Mercoledì, 7 gennaio 2009 - 13:19:00


Di Pasquale Della Torca

FORUM/ La guerra di Israele contro Hamas è "giusta"?

Il Gr1 e il cattivo giornalismo Di Franco Abruzzo
Per noi cinquantenni ex universitari il vivo della questione palestinese lo abbiamo vissuto negli anni settanta. Era un nervo scoperto per noi che frequentavano Sociologia. Gli studenti di sinistra ne facevano un feticcio. La storia tra i due stati dal 1948 è storia di violenze e intolleranze e l’attuale “guerra di Natale” somiglia agli inizi solo che alla Lega Araba di allora si è sostituta oggi Hamas.

Gli armistizi e tentativi di pacificazione si sono susseguiti senza alcun risultato effettivo. Adesso Israele ha trovato il momento opportuno dato dal “vuoto” di potere negli Stati Uniti per rispondere alle provocazioni di Hamas. Tutti sanno, ed è pacifico, che Hamas provoca, lancia razzi sul territorio israeliano. Tutti sanno cosa è Hamas e nonostante questo non c’è stato alcun isolamento, anzi da parte di alcuni c’è stata apertura e tolleranza nei confronti di un “movimento” che ha assunto il potere in virtù della sua radice etica: il terrorismo.

Hamas si sa come ha preso il potere ma in contraddizione con sé stessi gli occidentali hanno sorvolato sull’agire di tale formazione incentivando i comportamenti antidemocratici e non pacifici di questa fazione.

Adesso, in virtù dell’ipocrita buonismo natalizio, si pretende da Israele l’impretendibile. Nessun politico occidentale, meno che mai quelli europei hanno compreso che a una questione che si ripropone da un sessantennio si deve dare un termine. Adesso la contingenza politica internazionale e interna favorisce Israele che tenta giustamente di mettere la parola fine alla questione palestinese.

In mancanza di una pace negoziata, ovvero in mancanza di una pace voluta con il cuore e con la mente perché cuore e mente portano altrove l’unica realtà praticabile resta la violenza: la guerra.
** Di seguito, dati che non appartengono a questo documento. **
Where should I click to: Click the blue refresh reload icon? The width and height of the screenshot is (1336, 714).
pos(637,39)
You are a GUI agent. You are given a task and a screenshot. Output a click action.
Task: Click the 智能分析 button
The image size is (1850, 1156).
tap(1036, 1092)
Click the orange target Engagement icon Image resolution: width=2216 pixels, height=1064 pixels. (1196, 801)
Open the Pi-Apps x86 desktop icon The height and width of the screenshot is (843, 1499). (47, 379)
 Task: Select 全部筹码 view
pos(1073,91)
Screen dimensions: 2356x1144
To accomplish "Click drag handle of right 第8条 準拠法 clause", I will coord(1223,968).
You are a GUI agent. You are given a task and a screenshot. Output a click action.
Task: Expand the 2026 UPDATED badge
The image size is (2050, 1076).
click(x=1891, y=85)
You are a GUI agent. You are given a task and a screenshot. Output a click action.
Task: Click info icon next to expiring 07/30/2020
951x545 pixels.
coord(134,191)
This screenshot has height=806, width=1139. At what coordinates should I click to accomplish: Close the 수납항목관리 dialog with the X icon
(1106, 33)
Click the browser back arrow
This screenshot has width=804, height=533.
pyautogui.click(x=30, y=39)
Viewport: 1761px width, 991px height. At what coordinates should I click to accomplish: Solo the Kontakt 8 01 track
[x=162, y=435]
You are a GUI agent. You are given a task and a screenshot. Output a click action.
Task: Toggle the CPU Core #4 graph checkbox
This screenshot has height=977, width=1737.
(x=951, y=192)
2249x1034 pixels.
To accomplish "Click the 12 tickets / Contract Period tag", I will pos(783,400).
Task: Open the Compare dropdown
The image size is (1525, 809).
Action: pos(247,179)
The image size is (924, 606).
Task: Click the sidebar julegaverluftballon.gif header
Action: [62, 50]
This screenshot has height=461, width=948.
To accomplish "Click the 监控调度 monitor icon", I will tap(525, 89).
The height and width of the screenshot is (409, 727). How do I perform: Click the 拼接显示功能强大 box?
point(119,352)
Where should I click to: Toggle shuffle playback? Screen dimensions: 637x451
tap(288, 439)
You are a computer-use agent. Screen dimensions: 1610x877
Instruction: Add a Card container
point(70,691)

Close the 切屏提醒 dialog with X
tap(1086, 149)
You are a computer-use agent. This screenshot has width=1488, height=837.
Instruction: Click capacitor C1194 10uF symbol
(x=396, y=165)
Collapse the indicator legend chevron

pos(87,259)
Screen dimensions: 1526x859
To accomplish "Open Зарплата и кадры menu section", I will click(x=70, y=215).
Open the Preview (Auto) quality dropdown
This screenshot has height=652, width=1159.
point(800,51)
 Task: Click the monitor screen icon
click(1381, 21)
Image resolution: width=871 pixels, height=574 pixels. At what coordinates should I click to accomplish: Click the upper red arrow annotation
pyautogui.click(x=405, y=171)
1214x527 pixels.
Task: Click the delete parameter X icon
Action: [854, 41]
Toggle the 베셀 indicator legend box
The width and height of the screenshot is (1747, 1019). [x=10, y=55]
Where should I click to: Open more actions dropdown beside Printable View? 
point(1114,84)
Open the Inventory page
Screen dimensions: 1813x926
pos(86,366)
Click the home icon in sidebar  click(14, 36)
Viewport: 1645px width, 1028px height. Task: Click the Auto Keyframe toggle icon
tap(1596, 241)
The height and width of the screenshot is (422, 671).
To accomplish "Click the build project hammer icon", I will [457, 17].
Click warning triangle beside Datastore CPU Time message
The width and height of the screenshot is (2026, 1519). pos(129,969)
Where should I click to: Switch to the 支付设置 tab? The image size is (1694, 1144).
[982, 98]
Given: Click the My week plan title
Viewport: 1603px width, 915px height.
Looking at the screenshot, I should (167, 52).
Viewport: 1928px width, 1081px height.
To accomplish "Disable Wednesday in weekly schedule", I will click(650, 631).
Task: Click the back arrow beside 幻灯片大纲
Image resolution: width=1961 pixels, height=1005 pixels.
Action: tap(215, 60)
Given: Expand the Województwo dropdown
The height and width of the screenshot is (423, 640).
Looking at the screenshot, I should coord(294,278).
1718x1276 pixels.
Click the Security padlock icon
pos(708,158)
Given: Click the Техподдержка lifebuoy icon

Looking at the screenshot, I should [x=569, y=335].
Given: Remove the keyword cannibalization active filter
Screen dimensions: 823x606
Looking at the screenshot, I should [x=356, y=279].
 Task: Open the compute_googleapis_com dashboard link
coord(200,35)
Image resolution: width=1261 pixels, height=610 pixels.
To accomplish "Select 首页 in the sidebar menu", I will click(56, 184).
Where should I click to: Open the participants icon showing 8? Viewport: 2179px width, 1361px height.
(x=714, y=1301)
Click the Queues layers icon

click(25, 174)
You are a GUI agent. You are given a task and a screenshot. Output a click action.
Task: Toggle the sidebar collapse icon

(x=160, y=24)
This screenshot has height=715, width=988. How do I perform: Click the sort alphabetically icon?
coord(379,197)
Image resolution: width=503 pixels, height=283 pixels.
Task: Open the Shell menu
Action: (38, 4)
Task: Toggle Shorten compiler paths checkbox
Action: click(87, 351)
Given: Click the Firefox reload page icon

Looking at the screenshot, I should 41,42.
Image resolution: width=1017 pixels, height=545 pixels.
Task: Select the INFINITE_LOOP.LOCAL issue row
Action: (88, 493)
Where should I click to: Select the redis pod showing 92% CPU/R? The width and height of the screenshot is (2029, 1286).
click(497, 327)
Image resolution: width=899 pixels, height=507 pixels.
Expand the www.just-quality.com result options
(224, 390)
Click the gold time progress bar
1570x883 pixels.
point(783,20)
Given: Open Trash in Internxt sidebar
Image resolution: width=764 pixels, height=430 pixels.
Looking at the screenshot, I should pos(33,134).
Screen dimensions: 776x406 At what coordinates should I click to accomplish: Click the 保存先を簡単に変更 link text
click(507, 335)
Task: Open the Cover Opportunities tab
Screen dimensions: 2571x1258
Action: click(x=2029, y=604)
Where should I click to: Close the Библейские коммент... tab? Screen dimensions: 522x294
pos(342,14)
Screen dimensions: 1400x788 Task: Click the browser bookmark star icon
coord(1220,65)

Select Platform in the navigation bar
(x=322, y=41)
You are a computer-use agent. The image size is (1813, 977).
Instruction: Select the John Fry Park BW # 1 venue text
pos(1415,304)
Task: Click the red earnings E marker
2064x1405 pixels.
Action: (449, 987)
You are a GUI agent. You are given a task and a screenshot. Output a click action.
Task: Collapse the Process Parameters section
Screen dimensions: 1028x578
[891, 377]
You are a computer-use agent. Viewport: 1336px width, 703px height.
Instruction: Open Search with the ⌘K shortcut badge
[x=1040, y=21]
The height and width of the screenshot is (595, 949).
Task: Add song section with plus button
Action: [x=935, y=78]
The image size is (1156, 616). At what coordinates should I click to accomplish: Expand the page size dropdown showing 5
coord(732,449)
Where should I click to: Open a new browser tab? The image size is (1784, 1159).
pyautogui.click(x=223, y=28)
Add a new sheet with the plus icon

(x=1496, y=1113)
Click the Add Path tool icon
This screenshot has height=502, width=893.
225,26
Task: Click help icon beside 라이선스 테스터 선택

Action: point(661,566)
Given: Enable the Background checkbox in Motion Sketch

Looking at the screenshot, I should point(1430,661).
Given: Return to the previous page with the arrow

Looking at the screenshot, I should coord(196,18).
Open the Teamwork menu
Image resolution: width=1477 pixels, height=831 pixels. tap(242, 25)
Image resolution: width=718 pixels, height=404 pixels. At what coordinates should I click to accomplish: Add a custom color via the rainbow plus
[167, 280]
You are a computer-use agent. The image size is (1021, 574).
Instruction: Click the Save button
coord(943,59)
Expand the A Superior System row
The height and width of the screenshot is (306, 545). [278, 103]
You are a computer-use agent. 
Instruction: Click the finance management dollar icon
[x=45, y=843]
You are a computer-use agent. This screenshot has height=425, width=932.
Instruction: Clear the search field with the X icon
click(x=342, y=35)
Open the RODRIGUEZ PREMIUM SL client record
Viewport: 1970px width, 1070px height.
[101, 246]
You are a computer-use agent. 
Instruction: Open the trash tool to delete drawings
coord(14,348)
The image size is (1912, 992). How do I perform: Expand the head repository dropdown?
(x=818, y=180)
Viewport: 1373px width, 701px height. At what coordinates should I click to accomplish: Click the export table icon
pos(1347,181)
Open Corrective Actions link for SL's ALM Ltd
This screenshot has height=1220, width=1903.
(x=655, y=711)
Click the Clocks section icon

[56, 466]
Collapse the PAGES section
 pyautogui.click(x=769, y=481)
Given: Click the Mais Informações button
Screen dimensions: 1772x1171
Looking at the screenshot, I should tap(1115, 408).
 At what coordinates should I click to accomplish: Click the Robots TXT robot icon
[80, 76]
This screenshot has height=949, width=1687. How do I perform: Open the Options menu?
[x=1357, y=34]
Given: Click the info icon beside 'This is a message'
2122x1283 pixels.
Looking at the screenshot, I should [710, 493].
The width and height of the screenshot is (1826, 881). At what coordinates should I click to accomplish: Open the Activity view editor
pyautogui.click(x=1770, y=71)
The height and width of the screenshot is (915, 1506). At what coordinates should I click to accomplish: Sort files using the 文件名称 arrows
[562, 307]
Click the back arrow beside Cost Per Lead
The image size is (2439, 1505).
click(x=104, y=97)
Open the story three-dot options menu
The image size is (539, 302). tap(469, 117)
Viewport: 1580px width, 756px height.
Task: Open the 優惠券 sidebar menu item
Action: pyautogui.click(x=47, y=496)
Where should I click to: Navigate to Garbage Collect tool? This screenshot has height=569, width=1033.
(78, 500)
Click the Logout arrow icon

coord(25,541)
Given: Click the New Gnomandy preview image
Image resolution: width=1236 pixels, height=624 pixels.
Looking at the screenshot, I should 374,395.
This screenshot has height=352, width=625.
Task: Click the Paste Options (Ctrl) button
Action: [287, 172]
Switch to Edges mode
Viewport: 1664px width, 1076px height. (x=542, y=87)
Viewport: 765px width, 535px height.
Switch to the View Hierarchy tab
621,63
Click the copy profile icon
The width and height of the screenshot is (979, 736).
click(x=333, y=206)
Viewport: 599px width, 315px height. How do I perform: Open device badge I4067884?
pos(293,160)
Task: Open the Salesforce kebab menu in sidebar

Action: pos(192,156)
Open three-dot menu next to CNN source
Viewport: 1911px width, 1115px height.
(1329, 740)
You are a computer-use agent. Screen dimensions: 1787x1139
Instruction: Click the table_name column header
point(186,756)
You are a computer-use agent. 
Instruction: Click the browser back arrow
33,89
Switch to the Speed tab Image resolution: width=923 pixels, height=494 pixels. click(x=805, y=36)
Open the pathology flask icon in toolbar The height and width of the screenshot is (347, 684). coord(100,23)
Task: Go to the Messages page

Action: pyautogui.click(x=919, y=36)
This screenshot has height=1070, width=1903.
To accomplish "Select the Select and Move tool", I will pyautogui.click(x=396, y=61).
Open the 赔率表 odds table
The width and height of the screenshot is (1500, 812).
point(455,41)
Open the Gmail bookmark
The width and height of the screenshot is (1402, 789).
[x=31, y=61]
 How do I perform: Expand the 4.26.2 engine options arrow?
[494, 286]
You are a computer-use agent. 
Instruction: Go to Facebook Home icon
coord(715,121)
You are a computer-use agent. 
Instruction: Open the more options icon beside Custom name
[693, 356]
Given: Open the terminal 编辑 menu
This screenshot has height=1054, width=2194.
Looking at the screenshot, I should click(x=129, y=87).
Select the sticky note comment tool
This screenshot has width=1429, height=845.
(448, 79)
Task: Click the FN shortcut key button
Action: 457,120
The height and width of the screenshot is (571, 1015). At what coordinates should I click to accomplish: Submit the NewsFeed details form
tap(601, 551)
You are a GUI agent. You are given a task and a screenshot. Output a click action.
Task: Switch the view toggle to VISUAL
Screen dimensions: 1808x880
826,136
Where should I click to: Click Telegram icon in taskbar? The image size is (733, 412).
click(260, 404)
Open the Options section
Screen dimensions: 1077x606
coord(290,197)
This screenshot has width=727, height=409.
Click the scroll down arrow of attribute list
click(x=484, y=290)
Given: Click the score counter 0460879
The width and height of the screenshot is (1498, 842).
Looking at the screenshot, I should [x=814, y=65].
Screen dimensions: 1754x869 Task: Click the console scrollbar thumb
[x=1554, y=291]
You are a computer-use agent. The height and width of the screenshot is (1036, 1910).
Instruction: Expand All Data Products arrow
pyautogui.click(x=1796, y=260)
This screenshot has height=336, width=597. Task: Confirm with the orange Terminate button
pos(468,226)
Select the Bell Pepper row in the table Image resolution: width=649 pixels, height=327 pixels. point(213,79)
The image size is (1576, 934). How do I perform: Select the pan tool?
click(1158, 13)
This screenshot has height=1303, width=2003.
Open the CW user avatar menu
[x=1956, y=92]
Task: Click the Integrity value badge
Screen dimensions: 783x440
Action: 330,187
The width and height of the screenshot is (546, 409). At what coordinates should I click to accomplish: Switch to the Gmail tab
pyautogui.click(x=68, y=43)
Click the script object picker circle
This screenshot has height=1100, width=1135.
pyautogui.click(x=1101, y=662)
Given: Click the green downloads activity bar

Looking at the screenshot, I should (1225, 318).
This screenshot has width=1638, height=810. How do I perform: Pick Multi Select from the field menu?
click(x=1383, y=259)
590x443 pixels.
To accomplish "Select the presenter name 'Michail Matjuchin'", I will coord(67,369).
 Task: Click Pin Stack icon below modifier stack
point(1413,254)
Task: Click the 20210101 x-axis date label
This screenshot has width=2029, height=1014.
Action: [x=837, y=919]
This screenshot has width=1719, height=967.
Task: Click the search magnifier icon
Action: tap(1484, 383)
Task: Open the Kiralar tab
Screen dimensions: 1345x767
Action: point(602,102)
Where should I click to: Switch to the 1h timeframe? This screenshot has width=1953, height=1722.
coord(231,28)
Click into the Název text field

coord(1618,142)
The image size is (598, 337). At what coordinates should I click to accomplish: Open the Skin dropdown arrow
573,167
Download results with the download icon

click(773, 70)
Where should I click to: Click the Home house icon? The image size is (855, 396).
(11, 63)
Io la chiamerei “guerra giusta” quella che Israele sta dispiegando contro Hamas, contro un suo nemico. Nessuno può invocare le morti civili, né tantomeno quelle dei bambini per obbligare Israele a porre fine alla guerra perché il peso dei morti civili e dei bambini è sicuramente forte e insopportabile per quello stato, più forte sicuramente che per i pacificatori della domenica rinchiusi, come sempre, in stanze sicure, calde e ovattate.

Allora se fossimo certi che Hamas volesse la pace invocheremmo Israele ad aderire alla pace ma i comportamenti di quella fazione non hanno lasciato e non lasciano spazio che alla guerra, che si spera giusta e definitiva.